Partly updated 5/2019 using Aladin prototype v10.1 / based on v10.128 (12/5/2019) and TOPCAT v4.6-3 on MacOS
Set up for planetary mapping
Assuming longitude is E-handed (EPN-TAP convention, and IAU convention in planetocentric frames):
• Standard setup for planetary maps in TOPCAT SkyPlot:
(in Axes / Projection)
Projection = sin (i.e. sphere, for orthographic projection), but car (plate carrée / cylindrical) and Aitoff are also possible (will not rotate)
Uncheck Reflect longitude axis, (keep it checked only if coordinates are provided with W longitudes)
View Sky System: Equatorial,
(in Axis / Grid)
Increase Grid Crowding cursor value to 30 or 60° tick
For cylindrical maps:
(in Axes / Projection)
Projection = car (for 0° at center, range = 0-360°)
Projection = car0 (for 0° on left border)
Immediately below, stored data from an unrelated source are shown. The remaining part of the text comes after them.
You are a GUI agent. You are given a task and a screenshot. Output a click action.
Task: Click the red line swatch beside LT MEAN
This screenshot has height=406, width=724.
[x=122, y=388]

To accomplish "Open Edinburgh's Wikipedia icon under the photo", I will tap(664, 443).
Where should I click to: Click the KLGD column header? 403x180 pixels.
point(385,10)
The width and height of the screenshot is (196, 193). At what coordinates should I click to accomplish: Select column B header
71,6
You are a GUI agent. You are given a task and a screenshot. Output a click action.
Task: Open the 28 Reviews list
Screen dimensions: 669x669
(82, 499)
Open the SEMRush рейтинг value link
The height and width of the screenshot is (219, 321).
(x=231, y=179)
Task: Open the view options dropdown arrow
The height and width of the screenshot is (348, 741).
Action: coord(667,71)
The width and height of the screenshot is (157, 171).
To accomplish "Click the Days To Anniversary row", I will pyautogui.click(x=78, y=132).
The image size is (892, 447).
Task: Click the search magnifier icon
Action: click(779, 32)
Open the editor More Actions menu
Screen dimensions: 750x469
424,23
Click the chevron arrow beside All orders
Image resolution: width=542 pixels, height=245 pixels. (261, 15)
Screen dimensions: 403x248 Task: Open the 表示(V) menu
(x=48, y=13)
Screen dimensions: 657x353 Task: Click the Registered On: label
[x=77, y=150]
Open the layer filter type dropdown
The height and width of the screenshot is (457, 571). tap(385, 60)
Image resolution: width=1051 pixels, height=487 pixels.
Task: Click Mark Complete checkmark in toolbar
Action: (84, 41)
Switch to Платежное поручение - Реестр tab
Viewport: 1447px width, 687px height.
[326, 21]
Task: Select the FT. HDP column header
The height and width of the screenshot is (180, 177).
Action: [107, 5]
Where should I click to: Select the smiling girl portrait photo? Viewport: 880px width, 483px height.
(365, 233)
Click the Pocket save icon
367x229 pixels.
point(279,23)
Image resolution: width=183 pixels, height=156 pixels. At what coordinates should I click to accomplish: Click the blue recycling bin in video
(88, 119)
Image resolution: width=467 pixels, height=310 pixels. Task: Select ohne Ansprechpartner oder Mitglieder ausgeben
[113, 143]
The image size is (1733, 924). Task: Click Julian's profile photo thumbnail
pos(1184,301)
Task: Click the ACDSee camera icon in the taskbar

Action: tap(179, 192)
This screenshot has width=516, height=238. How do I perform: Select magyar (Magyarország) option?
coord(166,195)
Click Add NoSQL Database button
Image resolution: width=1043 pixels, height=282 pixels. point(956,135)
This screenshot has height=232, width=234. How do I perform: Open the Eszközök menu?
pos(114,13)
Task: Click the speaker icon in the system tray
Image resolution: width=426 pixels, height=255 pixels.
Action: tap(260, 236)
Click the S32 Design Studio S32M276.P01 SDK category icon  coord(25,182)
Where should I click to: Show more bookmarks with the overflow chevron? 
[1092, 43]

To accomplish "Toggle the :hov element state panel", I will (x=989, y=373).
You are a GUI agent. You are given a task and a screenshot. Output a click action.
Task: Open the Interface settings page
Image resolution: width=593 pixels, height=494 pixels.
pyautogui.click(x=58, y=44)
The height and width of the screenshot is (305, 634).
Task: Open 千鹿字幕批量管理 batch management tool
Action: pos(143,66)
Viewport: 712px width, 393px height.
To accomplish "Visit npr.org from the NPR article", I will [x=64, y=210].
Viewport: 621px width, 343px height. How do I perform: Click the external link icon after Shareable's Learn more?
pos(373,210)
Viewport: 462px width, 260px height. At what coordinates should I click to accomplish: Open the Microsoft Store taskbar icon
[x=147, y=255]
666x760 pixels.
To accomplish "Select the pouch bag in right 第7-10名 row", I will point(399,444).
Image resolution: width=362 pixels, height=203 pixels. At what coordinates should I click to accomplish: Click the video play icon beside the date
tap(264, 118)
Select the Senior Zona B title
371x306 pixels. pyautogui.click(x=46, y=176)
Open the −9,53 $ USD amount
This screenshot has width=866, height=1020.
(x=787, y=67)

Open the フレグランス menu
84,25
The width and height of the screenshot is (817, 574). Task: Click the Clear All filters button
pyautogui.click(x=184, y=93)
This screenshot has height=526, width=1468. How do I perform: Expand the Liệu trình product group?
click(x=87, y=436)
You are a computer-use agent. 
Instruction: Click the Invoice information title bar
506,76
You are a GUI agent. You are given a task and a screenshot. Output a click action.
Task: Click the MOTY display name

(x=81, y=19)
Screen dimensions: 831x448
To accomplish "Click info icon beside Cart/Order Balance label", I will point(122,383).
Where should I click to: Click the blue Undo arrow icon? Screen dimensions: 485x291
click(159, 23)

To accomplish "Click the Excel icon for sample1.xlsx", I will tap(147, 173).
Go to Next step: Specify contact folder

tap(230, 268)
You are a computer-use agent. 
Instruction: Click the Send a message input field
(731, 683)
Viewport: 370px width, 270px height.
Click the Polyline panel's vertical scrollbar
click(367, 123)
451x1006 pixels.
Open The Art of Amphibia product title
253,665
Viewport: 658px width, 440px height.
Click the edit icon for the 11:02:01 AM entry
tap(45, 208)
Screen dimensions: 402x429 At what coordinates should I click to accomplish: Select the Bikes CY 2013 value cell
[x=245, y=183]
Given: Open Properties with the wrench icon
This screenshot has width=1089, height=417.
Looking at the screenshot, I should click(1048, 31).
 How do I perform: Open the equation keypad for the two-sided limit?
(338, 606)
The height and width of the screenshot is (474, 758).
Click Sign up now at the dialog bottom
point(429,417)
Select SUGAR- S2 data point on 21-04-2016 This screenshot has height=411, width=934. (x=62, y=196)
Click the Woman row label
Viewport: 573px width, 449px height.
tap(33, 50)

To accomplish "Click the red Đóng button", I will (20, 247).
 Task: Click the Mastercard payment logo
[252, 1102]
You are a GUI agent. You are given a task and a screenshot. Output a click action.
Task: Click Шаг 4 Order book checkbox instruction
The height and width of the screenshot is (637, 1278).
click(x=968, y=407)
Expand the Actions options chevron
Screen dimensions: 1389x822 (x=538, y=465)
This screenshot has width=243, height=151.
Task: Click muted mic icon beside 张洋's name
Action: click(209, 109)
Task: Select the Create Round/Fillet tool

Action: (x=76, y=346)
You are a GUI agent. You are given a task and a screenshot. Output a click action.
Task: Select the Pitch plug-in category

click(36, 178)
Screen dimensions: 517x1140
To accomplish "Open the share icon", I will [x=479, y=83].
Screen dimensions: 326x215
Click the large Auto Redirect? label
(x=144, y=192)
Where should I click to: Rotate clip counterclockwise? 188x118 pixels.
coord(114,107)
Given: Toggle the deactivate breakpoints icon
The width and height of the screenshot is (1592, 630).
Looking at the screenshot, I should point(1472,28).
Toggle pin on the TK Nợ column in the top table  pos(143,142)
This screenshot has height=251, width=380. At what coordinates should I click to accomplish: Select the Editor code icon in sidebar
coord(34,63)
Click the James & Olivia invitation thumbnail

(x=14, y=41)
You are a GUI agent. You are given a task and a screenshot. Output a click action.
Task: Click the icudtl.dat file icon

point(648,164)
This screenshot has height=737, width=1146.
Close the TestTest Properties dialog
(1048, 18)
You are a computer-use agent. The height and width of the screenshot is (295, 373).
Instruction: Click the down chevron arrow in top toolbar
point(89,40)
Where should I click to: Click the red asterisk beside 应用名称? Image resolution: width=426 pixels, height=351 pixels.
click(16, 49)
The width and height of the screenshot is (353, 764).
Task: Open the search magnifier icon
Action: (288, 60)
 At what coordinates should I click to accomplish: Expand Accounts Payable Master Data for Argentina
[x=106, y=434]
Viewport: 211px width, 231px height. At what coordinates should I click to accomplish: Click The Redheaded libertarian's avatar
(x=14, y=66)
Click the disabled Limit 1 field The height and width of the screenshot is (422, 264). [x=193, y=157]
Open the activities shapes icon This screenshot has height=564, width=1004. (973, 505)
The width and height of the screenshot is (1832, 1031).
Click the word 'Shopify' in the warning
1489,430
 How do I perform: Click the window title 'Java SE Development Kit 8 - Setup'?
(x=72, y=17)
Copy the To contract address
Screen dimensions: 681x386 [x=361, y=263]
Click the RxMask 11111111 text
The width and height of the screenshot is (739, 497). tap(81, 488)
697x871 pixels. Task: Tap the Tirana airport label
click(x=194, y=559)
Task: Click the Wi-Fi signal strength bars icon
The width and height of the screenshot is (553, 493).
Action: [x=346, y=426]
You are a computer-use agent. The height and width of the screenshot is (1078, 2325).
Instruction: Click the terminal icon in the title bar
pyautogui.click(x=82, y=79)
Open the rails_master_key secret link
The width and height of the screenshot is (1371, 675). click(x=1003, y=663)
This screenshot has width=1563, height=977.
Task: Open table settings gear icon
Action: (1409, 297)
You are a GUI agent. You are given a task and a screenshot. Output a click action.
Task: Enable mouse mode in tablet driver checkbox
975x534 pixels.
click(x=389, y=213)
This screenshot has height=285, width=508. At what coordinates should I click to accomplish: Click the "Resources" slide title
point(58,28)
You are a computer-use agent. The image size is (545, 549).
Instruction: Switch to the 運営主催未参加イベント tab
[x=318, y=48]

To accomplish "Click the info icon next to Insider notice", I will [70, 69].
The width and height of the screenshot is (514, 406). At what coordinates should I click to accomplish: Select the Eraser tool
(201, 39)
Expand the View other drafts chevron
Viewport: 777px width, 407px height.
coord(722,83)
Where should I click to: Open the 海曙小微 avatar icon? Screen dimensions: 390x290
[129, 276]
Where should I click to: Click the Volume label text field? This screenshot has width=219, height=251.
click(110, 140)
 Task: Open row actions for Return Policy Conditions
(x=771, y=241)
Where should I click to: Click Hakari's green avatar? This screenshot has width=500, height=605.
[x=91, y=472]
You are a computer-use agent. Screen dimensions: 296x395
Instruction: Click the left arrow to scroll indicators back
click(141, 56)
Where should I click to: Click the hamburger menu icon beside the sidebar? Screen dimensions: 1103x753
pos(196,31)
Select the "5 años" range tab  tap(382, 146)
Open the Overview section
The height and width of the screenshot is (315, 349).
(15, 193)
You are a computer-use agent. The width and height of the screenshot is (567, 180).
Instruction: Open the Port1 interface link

• Standard setup for planetary maps in TOPCAT PlanePlot (cylindrical):
(in Axes / Range)
Set Max X value to 360
Central meridian will be on left border
• To put the central meridian at the center (range = -180 to 180):
(in Axes / Range)
Min / Max X = -180 / 180
(in Mark / Position)
X: LON > 180 ? Lon - 360 : Lon
(in Axes / Labels)
X Label = Longitude
• From v4.6-3, the SkyPlot window is more versatile for maps (see above)
• Standard setup for planetary maps and HiPS in Aladin:
In the fields on top of the window, set Frame to "Planet" or "Planet deg" - this will use a grid in degrees (counted E and W from 0 - not the IAU convention, but OK)
Set Projection to Sphere (actually: orthographic) or Cartesian (actually: cylindrical) for most applications. Aitoff is ~ similar to sinusoidal, with all the surface visible at once; keep it centered on (0°,0°) !
In properties, .longitude should be set to "ascending" for correct orientation.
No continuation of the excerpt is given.